Entries taken from a collection
------------

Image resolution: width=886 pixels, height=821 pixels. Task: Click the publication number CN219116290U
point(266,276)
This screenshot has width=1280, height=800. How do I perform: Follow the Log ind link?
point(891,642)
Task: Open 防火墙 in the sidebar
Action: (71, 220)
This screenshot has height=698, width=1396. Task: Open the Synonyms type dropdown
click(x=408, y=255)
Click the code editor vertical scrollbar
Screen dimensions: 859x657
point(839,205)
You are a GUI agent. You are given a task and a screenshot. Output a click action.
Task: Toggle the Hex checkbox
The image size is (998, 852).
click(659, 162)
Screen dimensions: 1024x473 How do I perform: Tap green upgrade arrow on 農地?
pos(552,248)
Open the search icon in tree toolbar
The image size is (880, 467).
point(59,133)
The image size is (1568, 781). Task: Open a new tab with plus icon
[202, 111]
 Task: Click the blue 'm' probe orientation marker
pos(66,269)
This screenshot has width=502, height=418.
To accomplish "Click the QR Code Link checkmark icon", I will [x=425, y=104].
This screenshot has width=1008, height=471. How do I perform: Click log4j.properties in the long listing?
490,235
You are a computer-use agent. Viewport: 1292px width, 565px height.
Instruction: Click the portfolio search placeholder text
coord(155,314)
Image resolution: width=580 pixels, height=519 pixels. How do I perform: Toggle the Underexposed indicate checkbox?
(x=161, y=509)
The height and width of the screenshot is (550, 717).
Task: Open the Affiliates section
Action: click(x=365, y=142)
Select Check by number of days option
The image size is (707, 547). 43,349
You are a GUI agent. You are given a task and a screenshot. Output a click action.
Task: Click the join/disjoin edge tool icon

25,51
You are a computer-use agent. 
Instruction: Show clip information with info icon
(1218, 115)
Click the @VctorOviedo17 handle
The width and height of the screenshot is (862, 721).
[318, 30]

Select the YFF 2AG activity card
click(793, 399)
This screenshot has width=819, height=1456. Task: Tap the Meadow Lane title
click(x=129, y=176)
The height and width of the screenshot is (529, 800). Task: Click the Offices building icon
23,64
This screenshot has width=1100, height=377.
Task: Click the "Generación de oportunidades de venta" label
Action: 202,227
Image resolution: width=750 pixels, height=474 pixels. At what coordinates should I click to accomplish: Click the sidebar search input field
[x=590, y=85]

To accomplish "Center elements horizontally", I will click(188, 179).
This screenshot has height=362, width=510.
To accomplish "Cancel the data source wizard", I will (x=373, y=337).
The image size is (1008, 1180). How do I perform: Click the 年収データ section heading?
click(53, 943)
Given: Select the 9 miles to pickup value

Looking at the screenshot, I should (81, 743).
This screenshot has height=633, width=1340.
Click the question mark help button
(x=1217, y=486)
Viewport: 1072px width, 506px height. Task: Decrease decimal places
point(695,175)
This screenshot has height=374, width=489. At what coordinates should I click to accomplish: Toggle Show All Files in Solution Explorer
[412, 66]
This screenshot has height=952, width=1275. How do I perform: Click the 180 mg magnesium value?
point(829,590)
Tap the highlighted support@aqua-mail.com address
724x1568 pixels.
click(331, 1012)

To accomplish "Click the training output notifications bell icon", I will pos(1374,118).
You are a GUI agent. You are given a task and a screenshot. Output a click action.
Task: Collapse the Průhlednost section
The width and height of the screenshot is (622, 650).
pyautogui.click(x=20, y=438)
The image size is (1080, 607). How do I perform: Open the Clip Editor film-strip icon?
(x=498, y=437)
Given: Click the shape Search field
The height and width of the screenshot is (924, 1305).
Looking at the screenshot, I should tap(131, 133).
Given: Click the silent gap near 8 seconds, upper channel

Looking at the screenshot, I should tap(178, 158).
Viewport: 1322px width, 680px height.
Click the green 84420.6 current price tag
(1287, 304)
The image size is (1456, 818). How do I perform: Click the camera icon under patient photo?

------------

Try it: Copy out all the entries shown above, character for character.

Result below:
Image resolution: width=886 pixels, height=821 pixels. Task: Click the publication number CN219116290U
point(266,276)
This screenshot has width=1280, height=800. How do I perform: Follow the Log ind link?
point(891,642)
Task: Open 防火墙 in the sidebar
Action: (71, 220)
This screenshot has height=698, width=1396. Task: Open the Synonyms type dropdown
click(x=408, y=255)
Click the code editor vertical scrollbar
Screen dimensions: 859x657
point(839,205)
You are a GUI agent. You are given a task and a screenshot. Output a click action.
Task: Toggle the Hex checkbox
The image size is (998, 852).
click(659, 162)
Screen dimensions: 1024x473 How do I perform: Tap green upgrade arrow on 農地?
pos(552,248)
Open the search icon in tree toolbar
The image size is (880, 467).
point(59,133)
The image size is (1568, 781). Task: Open a new tab with plus icon
[202, 111]
 Task: Click the blue 'm' probe orientation marker
pos(66,269)
This screenshot has width=502, height=418.
To accomplish "Click the QR Code Link checkmark icon", I will [x=425, y=104].
This screenshot has width=1008, height=471. How do I perform: Click log4j.properties in the long listing?
490,235
You are a computer-use agent. Viewport: 1292px width, 565px height.
Instruction: Click the portfolio search placeholder text
coord(155,314)
Image resolution: width=580 pixels, height=519 pixels. How do I perform: Toggle the Underexposed indicate checkbox?
(x=161, y=509)
The height and width of the screenshot is (550, 717).
Task: Open the Affiliates section
Action: click(x=365, y=142)
Select Check by number of days option
The image size is (707, 547). 43,349
You are a GUI agent. You are given a task and a screenshot. Output a click action.
Task: Click the join/disjoin edge tool icon

25,51
You are a computer-use agent. 
Instruction: Show clip information with info icon
(1218, 115)
Click the @VctorOviedo17 handle
The width and height of the screenshot is (862, 721).
[318, 30]

Select the YFF 2AG activity card
click(793, 399)
This screenshot has width=819, height=1456. Task: Tap the Meadow Lane title
click(x=129, y=176)
The height and width of the screenshot is (529, 800). Task: Click the Offices building icon
23,64
This screenshot has width=1100, height=377.
Task: Click the "Generación de oportunidades de venta" label
Action: 202,227
Image resolution: width=750 pixels, height=474 pixels. At what coordinates should I click to accomplish: Click the sidebar search input field
[x=590, y=85]

To accomplish "Center elements horizontally", I will click(188, 179).
This screenshot has height=362, width=510.
To accomplish "Cancel the data source wizard", I will (x=373, y=337).
The image size is (1008, 1180). How do I perform: Click the 年収データ section heading?
click(53, 943)
Given: Select the 9 miles to pickup value

Looking at the screenshot, I should (81, 743).
This screenshot has height=633, width=1340.
Click the question mark help button
(x=1217, y=486)
Viewport: 1072px width, 506px height. Task: Decrease decimal places
point(695,175)
This screenshot has height=374, width=489. At what coordinates should I click to accomplish: Toggle Show All Files in Solution Explorer
[412, 66]
This screenshot has height=952, width=1275. How do I perform: Click the 180 mg magnesium value?
point(829,590)
Tap the highlighted support@aqua-mail.com address
724x1568 pixels.
click(331, 1012)

To accomplish "Click the training output notifications bell icon", I will pos(1374,118).
You are a GUI agent. You are given a task and a screenshot. Output a click action.
Task: Collapse the Průhlednost section
The width and height of the screenshot is (622, 650).
pyautogui.click(x=20, y=438)
The image size is (1080, 607). How do I perform: Open the Clip Editor film-strip icon?
(x=498, y=437)
Given: Click the shape Search field
The height and width of the screenshot is (924, 1305).
Looking at the screenshot, I should tap(131, 133).
Given: Click the silent gap near 8 seconds, upper channel

Looking at the screenshot, I should tap(178, 158).
Viewport: 1322px width, 680px height.
Click the green 84420.6 current price tag
(1287, 304)
The image size is (1456, 818). How do I perform: Click the camera icon under patient photo?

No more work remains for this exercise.